Felicity, you do not need permission to protect yourself and your kids. Enjoy the ride.
The Poo Test
Hi Scott,
Thanks for the Swedish Death Cleaning column last week. I suspect this is going to be a repeat in your inbox but here goes anyway: have you heard the new approach to culling?
It’s called the ‘poo test’. You ask yourself: “If this had poo on it, would I wash the poo off to keep it?” If the answer is ‘no’, then donate it or toss it out. I think it resonates well, especially with kids. Keep up your awesome work.
Linda
Hi Linda,
Actually, my inbox was not inundated with people talking about the ‘poo test’.
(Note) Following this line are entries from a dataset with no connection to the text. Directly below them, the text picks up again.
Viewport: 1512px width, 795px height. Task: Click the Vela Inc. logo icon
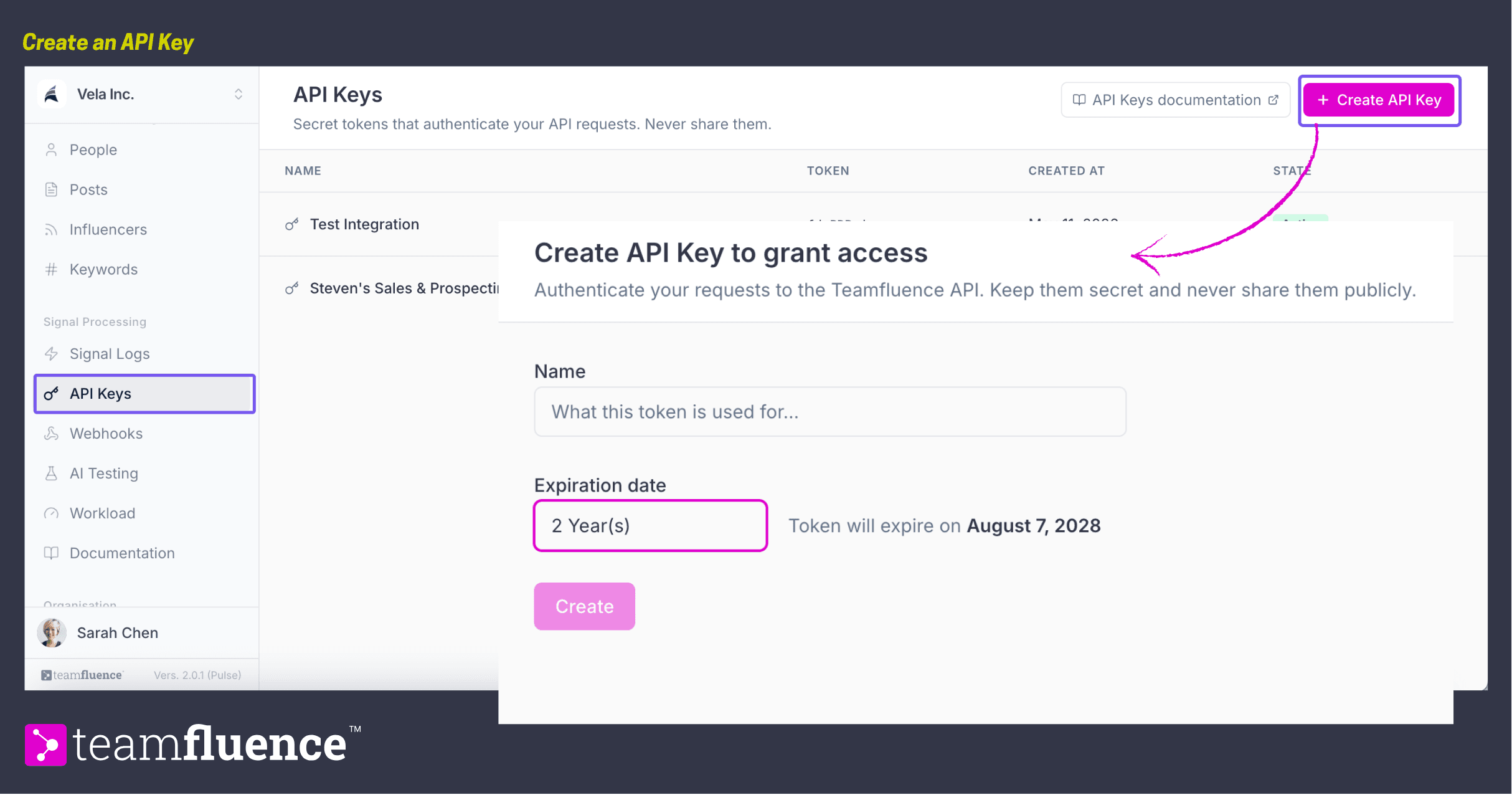point(52,95)
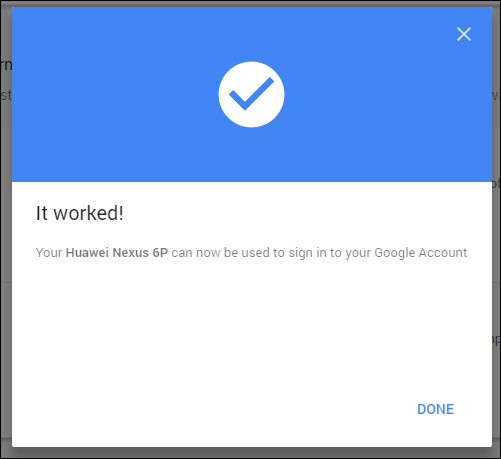The height and width of the screenshot is (459, 501).
Task: Click the cut-off letter "v" at the right edge
Action: 496,96
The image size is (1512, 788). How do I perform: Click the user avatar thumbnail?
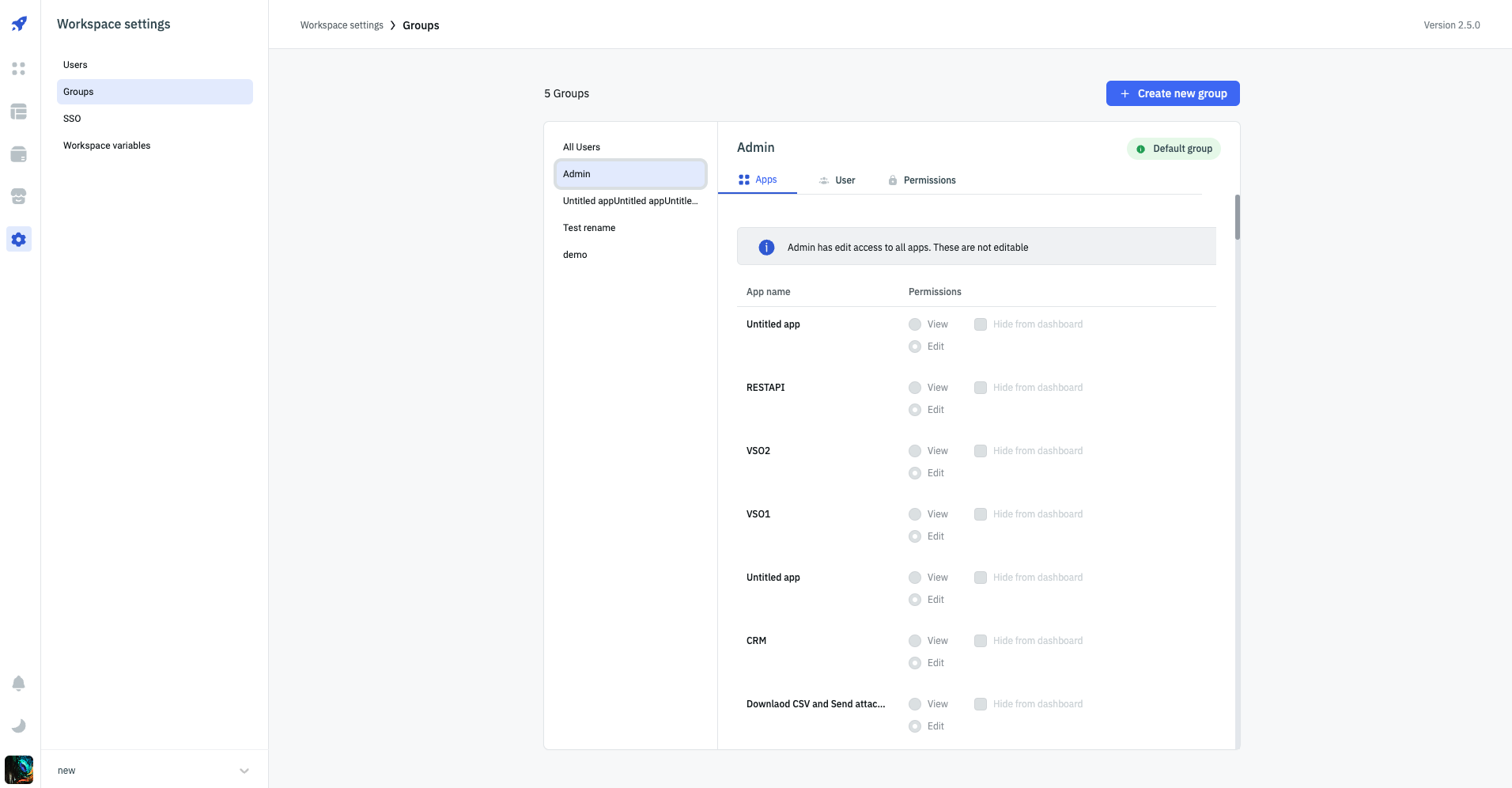pyautogui.click(x=19, y=770)
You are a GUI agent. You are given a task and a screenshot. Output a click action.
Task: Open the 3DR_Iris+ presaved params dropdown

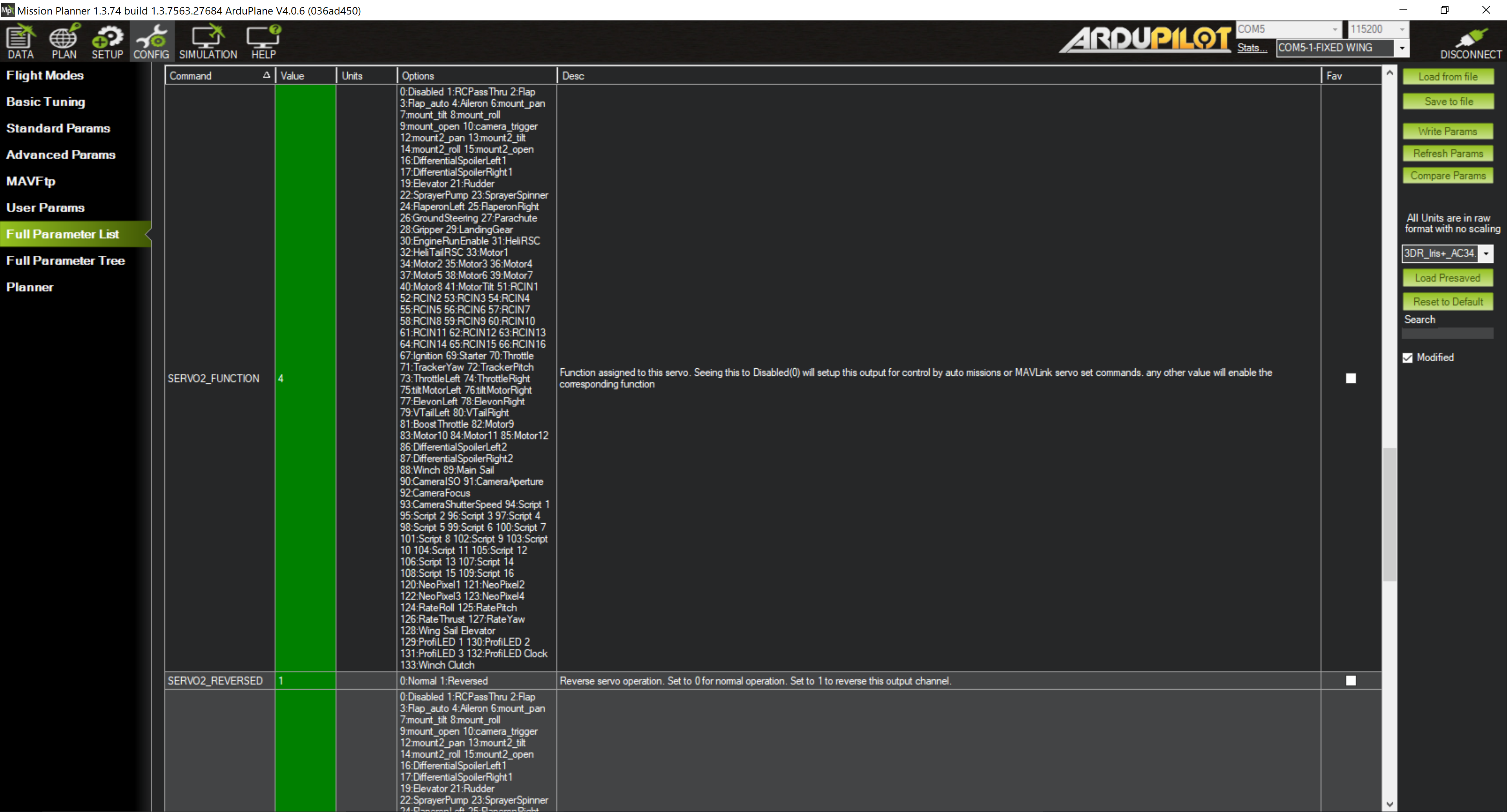(x=1486, y=253)
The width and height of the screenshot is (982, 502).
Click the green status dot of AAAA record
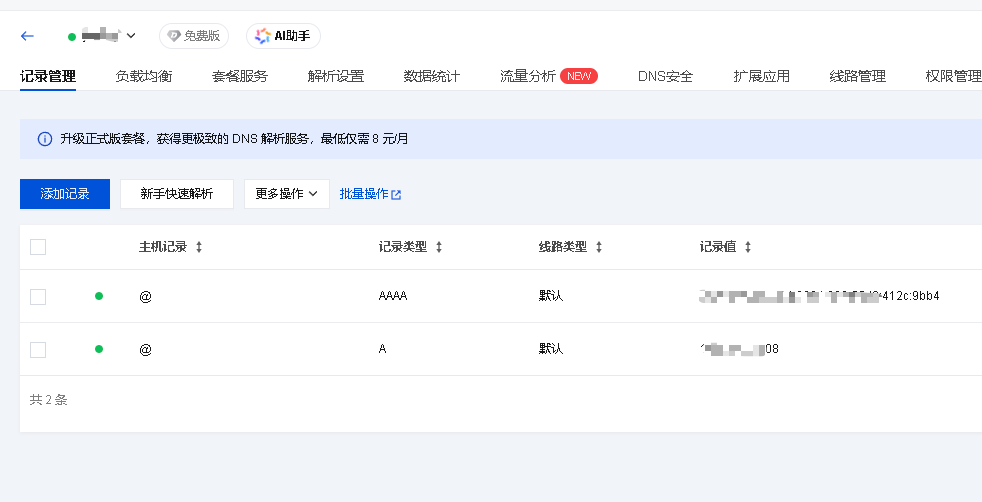click(99, 296)
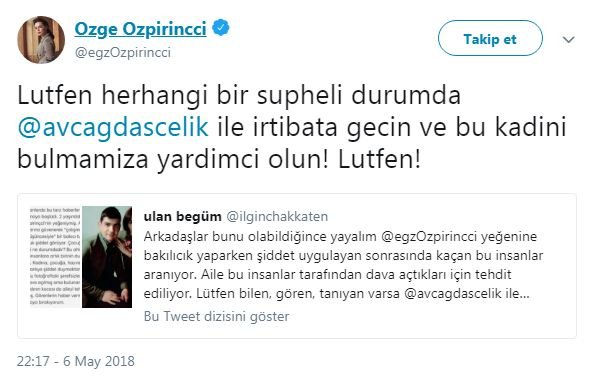Click the quoted text line starting Arkadaşlar bunu
This screenshot has height=382, width=598.
(340, 237)
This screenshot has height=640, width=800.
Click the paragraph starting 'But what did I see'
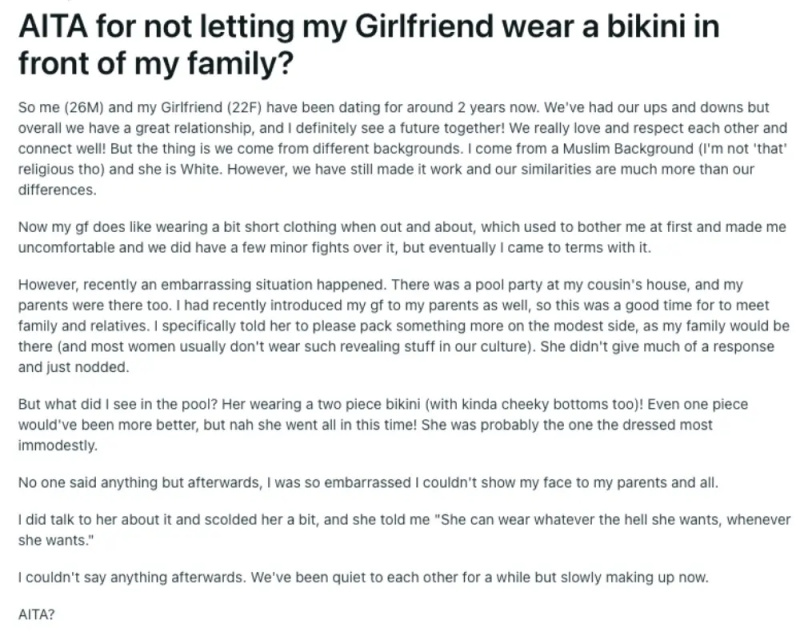click(x=383, y=425)
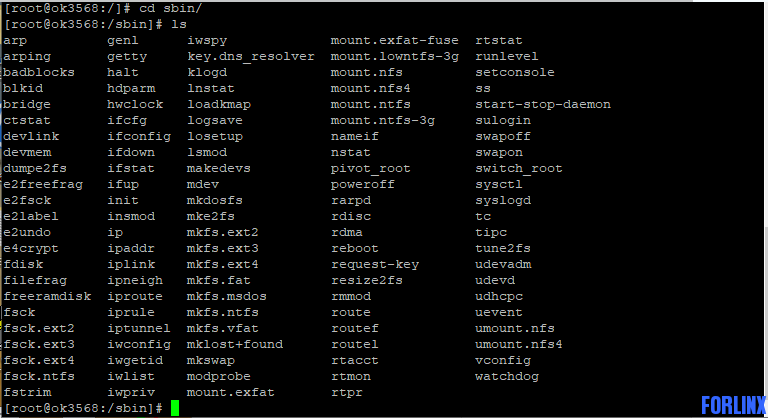Select the 'iwconfig' text
The width and height of the screenshot is (768, 418).
tap(139, 344)
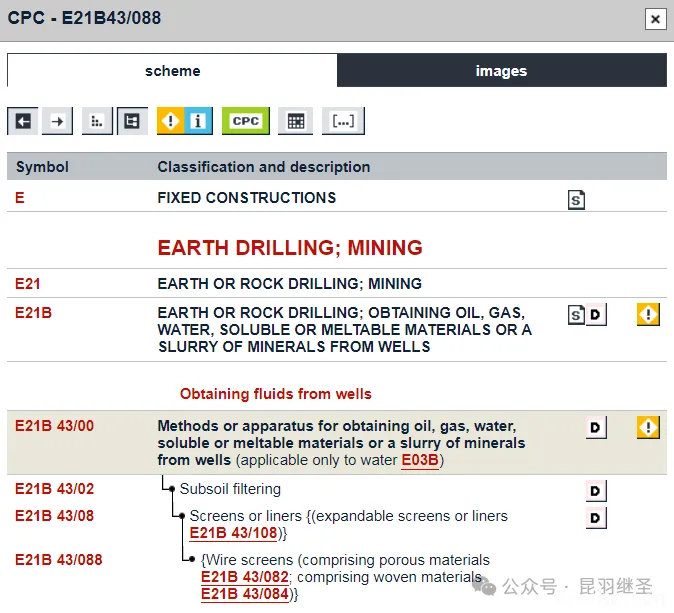Click the warning icon in E21B row
Image resolution: width=674 pixels, height=613 pixels.
click(x=648, y=315)

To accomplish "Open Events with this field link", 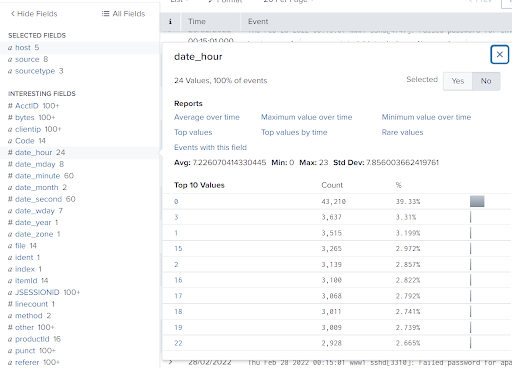I will coord(210,147).
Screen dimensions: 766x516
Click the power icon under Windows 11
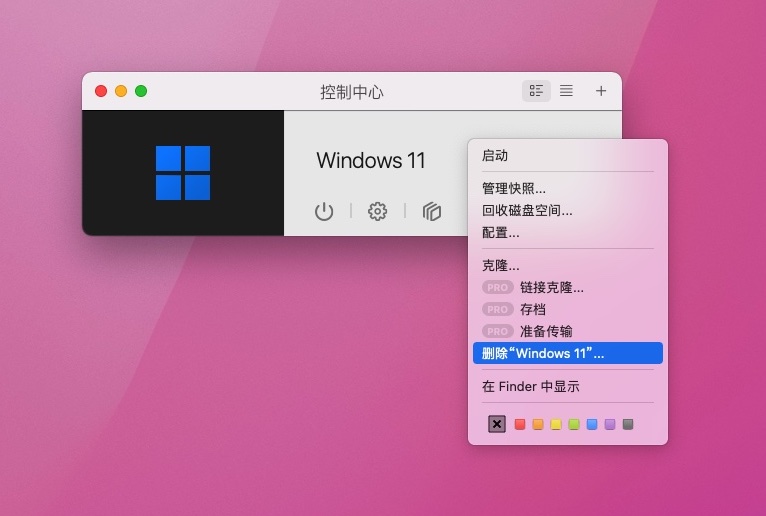pos(324,211)
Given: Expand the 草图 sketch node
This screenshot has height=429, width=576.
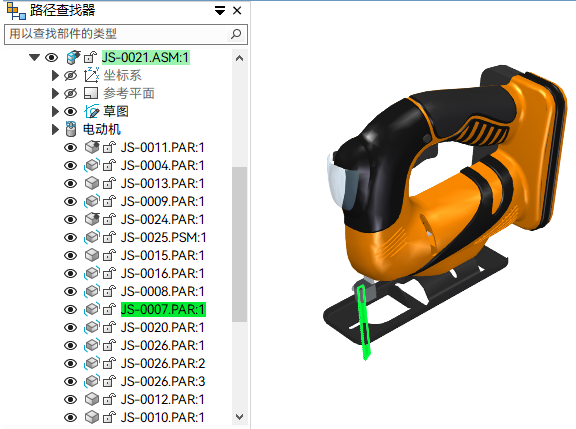Looking at the screenshot, I should [x=55, y=111].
In fact, you were the only one.
Look, I love a good decluttering hack as much as the next guy. (You should’ve seen the actual response to Swedish Death Cleaning – my inbox was practically hyperventilating with excitement.)
But your poo test? My kids were even grossed out by this one, and they’re surrounded by sheep poo! Whatever happened to good old-fashioned “Does this spark joy?” or “Would I buy this again today?” I mean, imagine applying this test at Myer:
“Would you like this salad spinner?”
“Hmm … if it had poo on it, would I wash it?”
“Please leave the store.”
Here’s to doing some Swedish Death Cleaning and then sending all that unwanted clutter to the local opp shop – clean.
DISCLAIMER: Information and opinions provided in this column are general in nature and have been prepared for educational purposes only. Always seek personal financial advice tailored to your specific needs before making financial and investment decisions.